Donating Personal Papers, Photographs and Organization Records


The Institute for Regional Studies Archives' mission is to identify, collect and preserve the historical resources of the region that have lasting value, and to promote the use of these materials by the North Dakota State University community, scholars and the public.

Currently the Institute preserves over 2500 collections, donated by individuals and organizations, that document the social, political, cultural, agricultural, pioneer and local history of the state and region.

What to Donate

We work closely with donors to identify those materials of research interest that should be preserved. Although not all papers, photographs and records fall within the collecting scope of the Institute, the types of materials listed below are often valuable. These lists are suggestive but not definitive.

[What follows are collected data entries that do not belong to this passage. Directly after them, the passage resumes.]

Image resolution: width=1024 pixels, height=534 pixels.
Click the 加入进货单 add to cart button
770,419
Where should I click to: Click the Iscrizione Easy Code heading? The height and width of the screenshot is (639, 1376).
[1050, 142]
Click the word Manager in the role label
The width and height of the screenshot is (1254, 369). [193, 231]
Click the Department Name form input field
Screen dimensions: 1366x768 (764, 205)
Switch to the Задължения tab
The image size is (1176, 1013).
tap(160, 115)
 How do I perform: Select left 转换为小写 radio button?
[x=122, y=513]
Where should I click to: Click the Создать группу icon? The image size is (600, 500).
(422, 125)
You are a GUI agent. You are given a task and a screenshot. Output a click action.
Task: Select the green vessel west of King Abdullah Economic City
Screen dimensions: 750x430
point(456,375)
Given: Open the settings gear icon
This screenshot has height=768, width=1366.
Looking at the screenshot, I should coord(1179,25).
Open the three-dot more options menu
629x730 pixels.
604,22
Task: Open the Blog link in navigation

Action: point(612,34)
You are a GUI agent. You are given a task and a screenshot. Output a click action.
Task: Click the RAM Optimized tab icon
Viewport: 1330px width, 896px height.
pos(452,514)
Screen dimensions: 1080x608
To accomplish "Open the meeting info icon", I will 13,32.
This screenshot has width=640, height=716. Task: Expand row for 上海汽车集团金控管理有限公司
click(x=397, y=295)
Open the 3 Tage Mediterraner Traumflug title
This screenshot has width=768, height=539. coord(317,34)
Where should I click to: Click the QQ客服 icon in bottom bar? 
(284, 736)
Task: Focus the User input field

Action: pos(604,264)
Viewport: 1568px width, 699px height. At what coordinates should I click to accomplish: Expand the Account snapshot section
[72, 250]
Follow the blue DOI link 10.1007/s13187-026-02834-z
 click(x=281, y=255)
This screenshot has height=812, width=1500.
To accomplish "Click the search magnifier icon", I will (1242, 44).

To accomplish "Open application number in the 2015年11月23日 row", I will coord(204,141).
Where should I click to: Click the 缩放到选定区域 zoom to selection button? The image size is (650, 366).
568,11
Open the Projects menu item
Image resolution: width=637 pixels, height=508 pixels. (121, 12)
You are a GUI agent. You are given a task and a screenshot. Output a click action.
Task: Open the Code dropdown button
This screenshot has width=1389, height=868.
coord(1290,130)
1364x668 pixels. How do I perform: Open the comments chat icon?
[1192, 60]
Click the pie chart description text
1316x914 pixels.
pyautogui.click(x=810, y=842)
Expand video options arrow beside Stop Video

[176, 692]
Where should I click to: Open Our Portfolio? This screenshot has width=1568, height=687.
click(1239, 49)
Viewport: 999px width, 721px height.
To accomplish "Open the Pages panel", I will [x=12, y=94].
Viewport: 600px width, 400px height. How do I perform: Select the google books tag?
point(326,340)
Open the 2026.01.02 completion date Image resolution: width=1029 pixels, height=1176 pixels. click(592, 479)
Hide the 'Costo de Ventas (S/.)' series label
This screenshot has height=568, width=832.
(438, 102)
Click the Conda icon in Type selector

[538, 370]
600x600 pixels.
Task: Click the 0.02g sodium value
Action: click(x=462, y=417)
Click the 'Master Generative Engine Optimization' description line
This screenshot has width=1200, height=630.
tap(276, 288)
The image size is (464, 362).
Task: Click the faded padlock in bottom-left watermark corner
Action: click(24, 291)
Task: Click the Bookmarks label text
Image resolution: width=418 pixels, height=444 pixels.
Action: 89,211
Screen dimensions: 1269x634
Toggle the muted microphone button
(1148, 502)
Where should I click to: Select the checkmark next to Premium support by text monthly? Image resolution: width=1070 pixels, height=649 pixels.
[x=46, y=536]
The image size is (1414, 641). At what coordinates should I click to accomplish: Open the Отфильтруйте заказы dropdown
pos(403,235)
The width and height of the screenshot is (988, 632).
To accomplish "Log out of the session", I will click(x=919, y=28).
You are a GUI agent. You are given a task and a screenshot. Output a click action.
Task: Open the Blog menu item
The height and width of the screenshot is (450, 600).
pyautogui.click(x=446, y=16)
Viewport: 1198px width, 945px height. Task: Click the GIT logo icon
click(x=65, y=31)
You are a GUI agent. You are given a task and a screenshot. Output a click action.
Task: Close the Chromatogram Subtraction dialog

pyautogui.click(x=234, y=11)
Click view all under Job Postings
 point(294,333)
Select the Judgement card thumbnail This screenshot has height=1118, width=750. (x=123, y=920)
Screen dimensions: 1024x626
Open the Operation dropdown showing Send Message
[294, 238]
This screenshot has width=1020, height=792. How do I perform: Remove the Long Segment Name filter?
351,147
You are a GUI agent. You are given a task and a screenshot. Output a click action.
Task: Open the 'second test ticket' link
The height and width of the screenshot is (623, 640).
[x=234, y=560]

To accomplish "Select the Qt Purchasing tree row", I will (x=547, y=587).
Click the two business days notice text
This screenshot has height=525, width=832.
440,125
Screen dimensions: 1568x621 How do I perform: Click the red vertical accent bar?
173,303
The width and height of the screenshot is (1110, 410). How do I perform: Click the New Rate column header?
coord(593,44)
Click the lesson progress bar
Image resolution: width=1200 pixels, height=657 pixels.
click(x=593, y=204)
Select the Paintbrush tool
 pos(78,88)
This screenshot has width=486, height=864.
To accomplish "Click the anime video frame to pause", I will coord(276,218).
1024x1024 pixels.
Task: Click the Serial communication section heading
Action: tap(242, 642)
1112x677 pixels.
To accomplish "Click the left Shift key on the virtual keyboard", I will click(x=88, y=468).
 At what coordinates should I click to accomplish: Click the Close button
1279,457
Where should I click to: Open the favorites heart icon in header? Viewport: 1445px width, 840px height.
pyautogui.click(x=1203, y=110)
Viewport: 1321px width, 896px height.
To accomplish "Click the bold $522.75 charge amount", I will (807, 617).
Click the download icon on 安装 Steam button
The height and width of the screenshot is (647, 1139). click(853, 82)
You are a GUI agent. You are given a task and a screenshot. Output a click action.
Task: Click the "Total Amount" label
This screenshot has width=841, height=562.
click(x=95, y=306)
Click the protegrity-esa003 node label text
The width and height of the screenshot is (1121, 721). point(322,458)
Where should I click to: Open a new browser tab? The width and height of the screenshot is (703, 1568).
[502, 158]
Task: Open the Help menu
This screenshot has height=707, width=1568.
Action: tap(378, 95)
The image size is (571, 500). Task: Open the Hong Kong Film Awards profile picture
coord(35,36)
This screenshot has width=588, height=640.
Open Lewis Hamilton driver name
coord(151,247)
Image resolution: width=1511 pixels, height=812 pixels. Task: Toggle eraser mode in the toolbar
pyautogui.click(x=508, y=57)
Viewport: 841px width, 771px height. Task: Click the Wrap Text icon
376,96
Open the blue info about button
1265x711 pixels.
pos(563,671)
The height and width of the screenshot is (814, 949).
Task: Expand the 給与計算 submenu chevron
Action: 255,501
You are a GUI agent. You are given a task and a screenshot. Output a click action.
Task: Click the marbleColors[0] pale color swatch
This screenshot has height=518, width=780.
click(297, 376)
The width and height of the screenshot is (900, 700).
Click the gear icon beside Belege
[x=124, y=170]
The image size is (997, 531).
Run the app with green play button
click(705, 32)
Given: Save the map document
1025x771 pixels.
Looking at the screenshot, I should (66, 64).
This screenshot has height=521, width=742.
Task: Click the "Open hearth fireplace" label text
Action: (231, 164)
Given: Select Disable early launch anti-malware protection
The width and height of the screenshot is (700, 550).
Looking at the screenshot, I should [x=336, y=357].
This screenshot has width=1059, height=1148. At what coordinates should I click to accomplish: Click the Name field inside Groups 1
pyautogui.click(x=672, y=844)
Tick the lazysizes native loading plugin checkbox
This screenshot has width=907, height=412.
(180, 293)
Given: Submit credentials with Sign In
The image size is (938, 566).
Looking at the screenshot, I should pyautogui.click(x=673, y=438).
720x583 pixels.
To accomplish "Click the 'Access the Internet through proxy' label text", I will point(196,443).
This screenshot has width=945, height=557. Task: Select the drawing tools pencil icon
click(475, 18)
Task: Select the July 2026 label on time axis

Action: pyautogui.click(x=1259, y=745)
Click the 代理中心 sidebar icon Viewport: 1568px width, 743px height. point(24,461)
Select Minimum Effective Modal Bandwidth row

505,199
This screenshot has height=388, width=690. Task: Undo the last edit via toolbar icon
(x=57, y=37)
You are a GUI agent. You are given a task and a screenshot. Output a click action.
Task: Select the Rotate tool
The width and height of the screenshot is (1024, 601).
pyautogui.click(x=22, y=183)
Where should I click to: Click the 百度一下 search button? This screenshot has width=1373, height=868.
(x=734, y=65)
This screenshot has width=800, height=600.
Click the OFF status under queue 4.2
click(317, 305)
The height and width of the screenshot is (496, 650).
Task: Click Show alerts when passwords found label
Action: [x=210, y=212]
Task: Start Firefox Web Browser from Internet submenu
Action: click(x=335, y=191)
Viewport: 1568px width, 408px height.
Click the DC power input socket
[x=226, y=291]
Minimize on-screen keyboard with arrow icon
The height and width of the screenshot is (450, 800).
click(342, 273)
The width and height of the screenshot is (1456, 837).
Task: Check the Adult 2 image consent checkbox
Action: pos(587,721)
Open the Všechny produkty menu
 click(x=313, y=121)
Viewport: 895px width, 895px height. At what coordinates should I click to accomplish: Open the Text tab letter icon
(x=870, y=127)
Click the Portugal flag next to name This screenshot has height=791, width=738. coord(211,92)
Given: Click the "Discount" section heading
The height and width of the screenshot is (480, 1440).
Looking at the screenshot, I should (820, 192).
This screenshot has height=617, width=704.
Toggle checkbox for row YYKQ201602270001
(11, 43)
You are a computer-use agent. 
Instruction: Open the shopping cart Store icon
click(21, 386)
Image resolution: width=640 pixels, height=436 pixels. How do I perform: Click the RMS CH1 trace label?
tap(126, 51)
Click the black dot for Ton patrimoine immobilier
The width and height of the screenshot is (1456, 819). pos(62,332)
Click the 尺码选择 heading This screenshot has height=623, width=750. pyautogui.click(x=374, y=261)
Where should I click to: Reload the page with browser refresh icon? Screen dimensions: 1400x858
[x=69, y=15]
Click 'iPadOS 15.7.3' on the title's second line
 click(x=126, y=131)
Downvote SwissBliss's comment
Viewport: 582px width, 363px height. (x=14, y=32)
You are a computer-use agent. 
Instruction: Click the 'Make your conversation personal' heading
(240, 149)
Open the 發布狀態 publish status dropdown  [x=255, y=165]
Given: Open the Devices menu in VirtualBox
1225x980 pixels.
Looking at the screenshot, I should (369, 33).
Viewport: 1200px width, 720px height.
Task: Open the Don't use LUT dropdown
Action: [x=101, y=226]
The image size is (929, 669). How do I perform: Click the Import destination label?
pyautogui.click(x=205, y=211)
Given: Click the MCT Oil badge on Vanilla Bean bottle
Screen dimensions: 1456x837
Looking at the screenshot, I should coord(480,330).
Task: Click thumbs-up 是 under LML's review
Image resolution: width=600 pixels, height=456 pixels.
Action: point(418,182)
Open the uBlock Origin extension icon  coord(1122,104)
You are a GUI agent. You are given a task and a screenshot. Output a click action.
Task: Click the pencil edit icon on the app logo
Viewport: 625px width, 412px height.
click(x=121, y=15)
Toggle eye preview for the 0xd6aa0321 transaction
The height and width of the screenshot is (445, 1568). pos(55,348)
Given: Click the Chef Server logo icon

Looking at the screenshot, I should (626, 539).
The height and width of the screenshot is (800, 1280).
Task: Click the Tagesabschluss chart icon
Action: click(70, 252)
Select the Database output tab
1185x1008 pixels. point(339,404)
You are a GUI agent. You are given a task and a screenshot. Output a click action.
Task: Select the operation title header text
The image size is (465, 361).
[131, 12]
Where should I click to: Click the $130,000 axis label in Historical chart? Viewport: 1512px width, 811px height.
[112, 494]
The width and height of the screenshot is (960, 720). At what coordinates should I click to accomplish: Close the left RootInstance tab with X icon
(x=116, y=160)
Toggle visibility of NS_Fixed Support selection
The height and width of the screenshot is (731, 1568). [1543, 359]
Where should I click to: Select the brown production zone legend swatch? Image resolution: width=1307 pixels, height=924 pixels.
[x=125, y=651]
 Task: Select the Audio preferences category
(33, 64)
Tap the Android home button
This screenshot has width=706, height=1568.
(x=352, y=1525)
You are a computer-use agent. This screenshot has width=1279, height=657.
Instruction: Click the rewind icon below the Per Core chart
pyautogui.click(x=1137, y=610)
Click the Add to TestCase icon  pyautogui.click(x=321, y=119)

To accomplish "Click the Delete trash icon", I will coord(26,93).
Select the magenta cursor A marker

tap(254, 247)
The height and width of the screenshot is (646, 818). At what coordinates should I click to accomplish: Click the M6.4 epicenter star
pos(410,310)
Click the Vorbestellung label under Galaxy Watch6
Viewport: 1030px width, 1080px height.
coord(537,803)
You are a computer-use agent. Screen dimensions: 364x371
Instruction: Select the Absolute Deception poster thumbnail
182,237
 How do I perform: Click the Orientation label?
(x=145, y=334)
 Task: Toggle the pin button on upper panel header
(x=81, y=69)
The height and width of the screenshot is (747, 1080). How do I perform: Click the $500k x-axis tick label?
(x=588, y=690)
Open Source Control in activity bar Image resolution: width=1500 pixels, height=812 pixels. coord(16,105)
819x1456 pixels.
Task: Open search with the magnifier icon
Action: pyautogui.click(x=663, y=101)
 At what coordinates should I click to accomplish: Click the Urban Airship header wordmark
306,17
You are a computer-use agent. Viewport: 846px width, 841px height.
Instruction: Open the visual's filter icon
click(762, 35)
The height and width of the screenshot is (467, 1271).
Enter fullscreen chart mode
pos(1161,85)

Personal and Family Papers The personal papers of individuals and families are essential documents in telling the story of our past. This means not just the papers of the well-known or prominent, but also the farmer, laborer, and housewife. Types of desired documents include letters, diaries, speeches/lectures, albums, scrapbooks, memoirs/reminiscences, photographs, professional files, and genealogical information.

Organization Records The records of our many and varied organizations are vital in documenting the social, religious, political and business involvement of North Dakotans. Types of desired documents include articles of incorporation, constitutions, bylaws, correspondence, planning documents, architecture records, legal documents, minutes of meetings, reports, memoranda, newsletters, directories, press releases, membership records, and research and subject files.

Photographs Photographs and the artistic work of photographers add a new dimension to the historical record and have become an important historical resource in their own right. Types of desired images include visual images of social life, farming, town scenes including buildings, people and activities, people at work, postcards, original negatives and family albums.

Publications The Institute attempts to collect all historical publications concerning North Dakota. Types of desired publications include county, community, church, and business histories, family histories and genealogies, works of fiction and poetry by North Dakota authors and native North Dakotans, county atlases, business gazetteers, music recordings, and magazines and organization newsletters.

Because the research value of papers and records may be diminished if items are removed or rearranged, donors are encouraged to contact the Institute staff before discarding or rearranging materials.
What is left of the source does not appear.